For most teams and projects, Managed Azure ML is the recommended path within our AI Platform. Here’s why:

Default for most projects

  • Suitable for structured tabular data.
  • It supports the most common AI/ML workloads and offers a fast, scalable, and secure foundation.

Quick and easy start

  • Projects can get up and running very quickly with minimal setup.
  • The opinionated infrastructure and preconfigured environments eliminate common startup overhead.

Ideal for common ML use cases

Managed Azure ML is especially effective for use cases involving structured, tabular, or time-series data, such as:

  • Exploratory data analysis
  • Regression and classification
  • Anomaly detection

It's also a great platform for testing and experimentation before production deployment.

Integrated workflow automation

  • GitHub Actions are built in for automating CI/CD workflows.
  • Enables streamlined training, testing, and deployment pipelines.

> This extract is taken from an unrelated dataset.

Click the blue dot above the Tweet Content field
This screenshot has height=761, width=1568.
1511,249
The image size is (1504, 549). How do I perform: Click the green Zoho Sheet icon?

Trusted support across all levels

  • Benefit from proven internal expertise across all tiers of development.
  • Teams can rely on trusted support, guidance, and best practices.

Strong security foundations

  • Built-in role-based access control (RBAC), network isolation, and managed identities.
  • Provides a well-founded security setup aligned with enterprise standards.

Cost management and optimization

  • Uses Kubernetes clusters for scalable, cost-optimized compute.
  • Dashboards enable spend tracking and cost monitoring.
  • Reduces required engineering hours and speeds up project delivery.